She fell silent and her eyes misted over.
They took the body away on a wooden cart and buried him somewhere, with "hills and greenery around".
From then on, my grandma was her mother’s only support, and a second mother to her younger siblings.
Days became harder for the family. My grandma left Hong Kong to work as a housemaid in Macau towards the end of the Japanese occupation.
“I cleaned people’s houses,” she said. “I saved enough money to buy a big sack of rice, sugar and other foodstuffs. Then I ran to the harbour and found a ship sailing for Hong Kong. There I met a sailor – he was from my ancestors’ hometown and we shared some mutual acquaintances – and I begged him to bring the things back to my ma. I begged so hard that in the end he said okay.”
She waited eagerly for the ship to come back. When it dropped by Macauagain, my grandma went to find the sailor only to find that the shipment of goods was “lost”.
“I asked him: ‘Did my mother get the rice?” He said: ‘No, it was lost.’
“I cried all the way back that day. Then I cried some more,” said grandma. She used the term haam chaan sei – which in Cantonese means “cried like one was dying”.
“What happened after that,” I asked.
“Well, I used up all my money for the goods. So I worked really hard again until I had enough money to buy another batch,” said grandma.
When she did, she bought another big sack of rice, sugar and foodstuffs and took them to the same sailor.
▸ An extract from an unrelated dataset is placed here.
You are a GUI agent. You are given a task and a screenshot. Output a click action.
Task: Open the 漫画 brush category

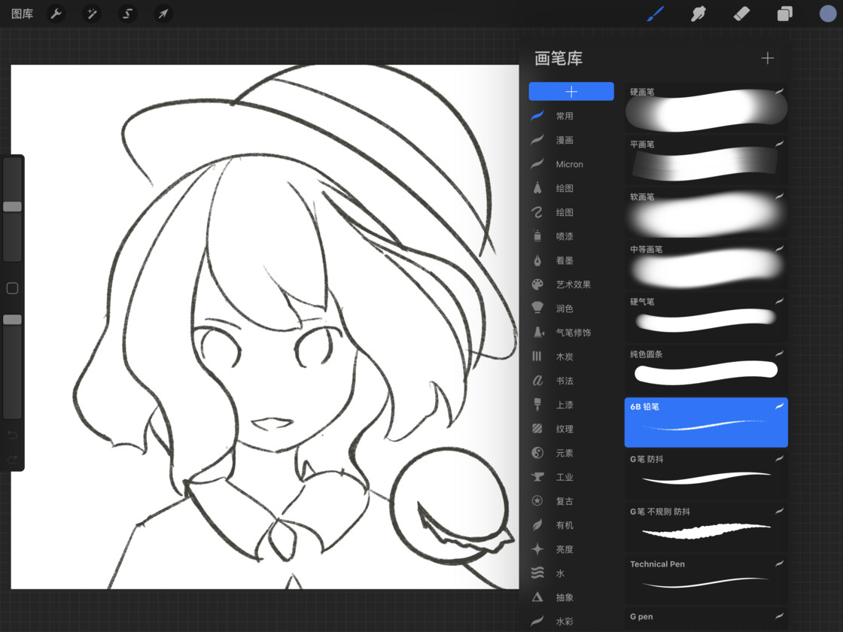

Grandma then begged him again till he was willing to bring the food back. This time, the things were delivered to her mother at home.
“When I was told she received the rice, I cried all the way back again and cried some more,” grandma said.
She returned home “after peace” – what old Hongkongers’ called the liberation of Hong Kong from the Japanese.
She sailed into Victoria Harbour, got off and went home. Seeing her mother on their wooden boat, grandma ran straight into my great-grandmother’s arms.
“There we stood, both mother and daughter holding tight and haam chaan sei – cried our eyes out,” she said, and tears rolled down the corners of her eyes and into the crevices of her wrinkles as she passed her hand over them and gave a soft chuckle.